DSD Fall 2022: Quantifying the Commons (4/10)

In this blog series, I discuss the work I’ve done as a DSD student researcher from UC Berkeley at Creative Commons.

Bransthre
11 min readNov 17, 2022

In this post, I perform some EDA on currently acquired data to improve the sampling processes.

DSD: Data Science Discovery, is a UC Berkeley Data Science research program that connect undergraduates, academic researchers, non-profit organizations, and industry partners into teams towards their technological developments.

In Data Science, asking questions is important. Ask what questions? Why ask questions? We ask questions to suspect and investigate the current discoveries. The first step of doing so is to explore the data we acquired.

This process of asking questions and finding characteristics of a dataset is generally summarized as “EDA”: Exploratory Data Analysis.

Let us start off with performing EDA on our current datasets. Specifically, we will be investigating and observing the following qualities of the datasets gathered at this point:

1. Structure of Dataset: Shape? Format? Columns?

2. Granularity: What does each record of the dataset stand for?

3. Scope of Sampling: What is the scope at which we sampled CC-protected documents?

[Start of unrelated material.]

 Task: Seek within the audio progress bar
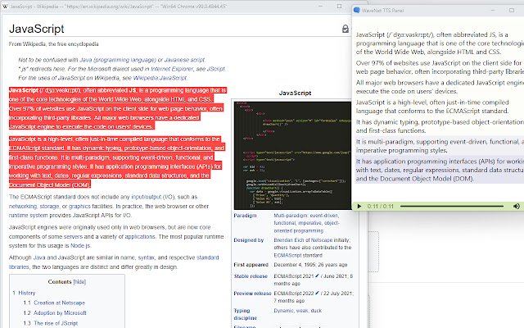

4. Temporality of Data: How updated is the data? How is the data updated?

5. Faithfulness of Data: How reliable is the data? How is the data reliable?

Note: Since the full EDA is a very long snippet of text and analysis, I will move that to the appendix of this blogpost, so to not disrupt the flow of ongoing discussion on explorative analyses.

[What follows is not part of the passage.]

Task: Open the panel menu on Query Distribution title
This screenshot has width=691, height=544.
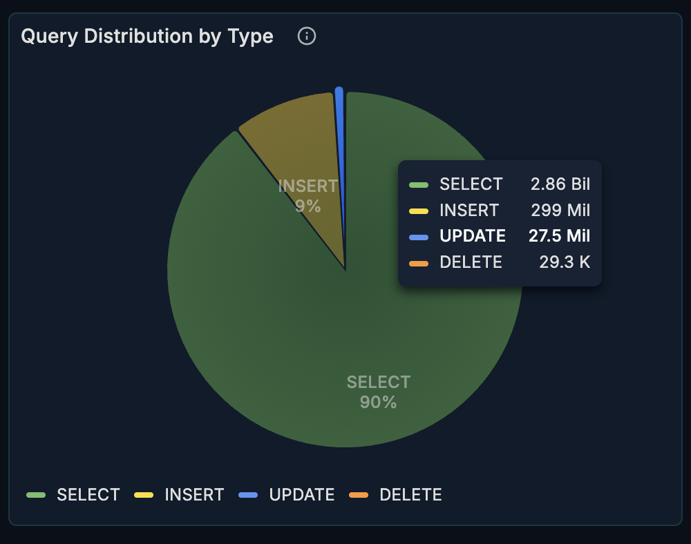Action: [x=148, y=36]
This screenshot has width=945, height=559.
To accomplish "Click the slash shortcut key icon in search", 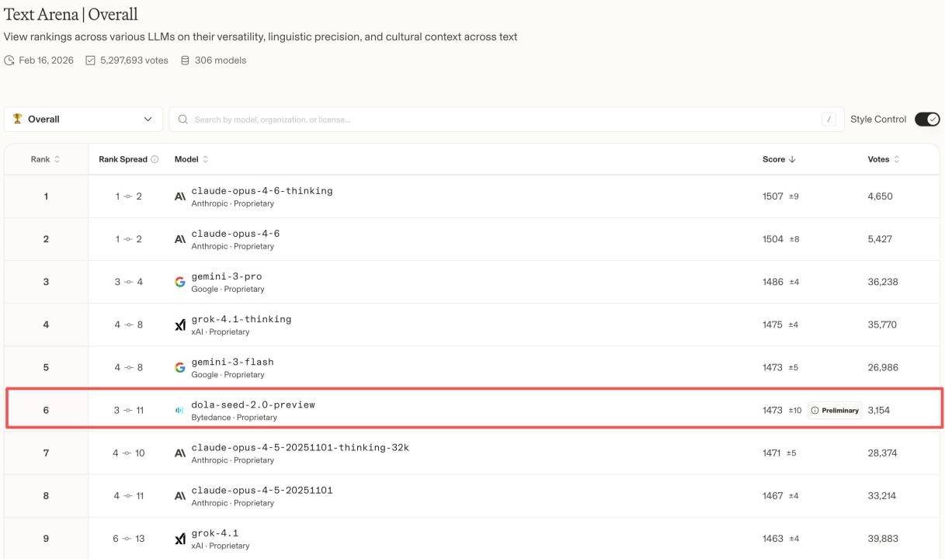I will click(829, 120).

An Example of Improve-able Dataset

It would be more fitting for me to critique on my own datasets first.

Let us observe what data is currently to disposal when it comes to making visualization. All datasets mainly focus on “Document Count”, and the set of datasets (database) involve data of Document Count across license typing, version, freeness, and platform. This is good enough to replicate past efforts.

However, we would then sacrifice analysis on some valuable axes for product analysis, say: the product usage’s state across chronological and geographical demographics.
Meanwhile, it is evident that Google Custom Search API has the depth of information and capability to handle and gather the desired information listed above.

Surveying the faithfulness of my datasets, we will immediately find that YouTube’s General Search Data is almost not useable. This will be further revealed with a cross-time analysis on YouTube’s number of videos across two-month periods.

So far, the current direction for my dataset’s expansion is thus:

1. Let Google Custom Search capture information of document license usage across geographical components, such as countries and continents.

2. Let Google Custom Search and YouTube API capture information of document license usage across time, in units of years and months.

As an interlude from the future, let us explore at a dataset of another teammate and perform a short EDA on it as well:

Then, a Reflection on Flickr License Data (cleaned_license9.csv)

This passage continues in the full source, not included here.